James wylądował obok przyjaciela i pochyli się nad nim.
- Co z nim? - spytał nauczyciela, badającego Syriusza.
- Nieprzytomny – orzekł mężczyzna, podnosząc Blackowi powieki. Zawodnicy wymienili zaniepokojone spojrzenia.
- Uderzył się w głowę, może mieć wstrząs mózgu. Trzeba go natychmiast przetransportować do szpitala – powiedział zdecydowanym tonem. – Macie rezerwowego?
James skinął głową, po czym dał Mary znak, żeby poszła po Susan.
W tym czasie obok nich pojawiła się profesor McGonagall.

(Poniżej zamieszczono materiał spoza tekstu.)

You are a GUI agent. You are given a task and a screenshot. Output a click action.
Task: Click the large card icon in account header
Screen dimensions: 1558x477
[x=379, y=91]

Jej kapelusz przekrzywił się pod dziwnym kątem, ta jednak zdawała się tego nie zauważać. Spojrzała na Blacka i bez zbędnych pytań wyczarowała nosze. Ciało Blacka uniosło się na nich i popłynęło w stronę profesorki.
- Zabieram go do Skrzydła Szpitalnego – powiedziała, ruszając w stronę wyjścia ze stadionu. – Powodzenia. – Zerknęła przy tych słowach na resztę drużyny, po czym oddaliła się szybkim krokiem. Ciało Syriusza popłynęło za nią szybko.
Drużyna w milczeniu wzbiła się w powietrze, oczekując na Mary i Susan. Już po chwili obie dziewczyny podleciały do nich. Blondynka wyglądała na podenerwowaną.
- Dasz radę – powiedział James, kładąc jej dłoń na ramieniu. Dziewczyna tylko kiwnęła głową.
Sędzia podleciał do nich.
- Możemy zaczynać
Skinęli głowami.
Ogłuszający gwizd przeszył powietrze.

Dorcas przechylała się przez barierkę.
- Zabrali go z boiska! – krzyknęła w stronę dziewczyn. Gryfonki spojrzały po sobie z przestrachem. - Musimy zobaczyć co z nim! – Dorcas zaczęła się przeciskać w stronę wyjścia z trybun. Lily i Ann podążyły za nią, jednak Williams miała nietęgą minę. Ruda zerknęła na nią.
- Jak chcesz, zostań, ja pójdę z Dorcas.
Dziewczyna spojrzała na nią niepewnie.
- Na pewno?
- Jasne. – Lily uśmiechnęła się lekko i poszła za przyjaciółką. Opuściwszy teren stadionu ruszyły w stronę zamku. Dorcas nie odzywała się.
- Martwisz się o niego? - spytała Lily cicho, przerywając przedłużającą się chwilę milczenia. Meadowes przystanęła i spojrzała na przyjaciółkę niepewnie. W końcu bez słowa skinęła głową.
- Hej, poczekajcie! – dziewczyny odwróciły się. To Remus z Martą biegli w ich stronę. - Idziemy z wami - orzekł Lupin. Razem ruszyli w stronę zamku.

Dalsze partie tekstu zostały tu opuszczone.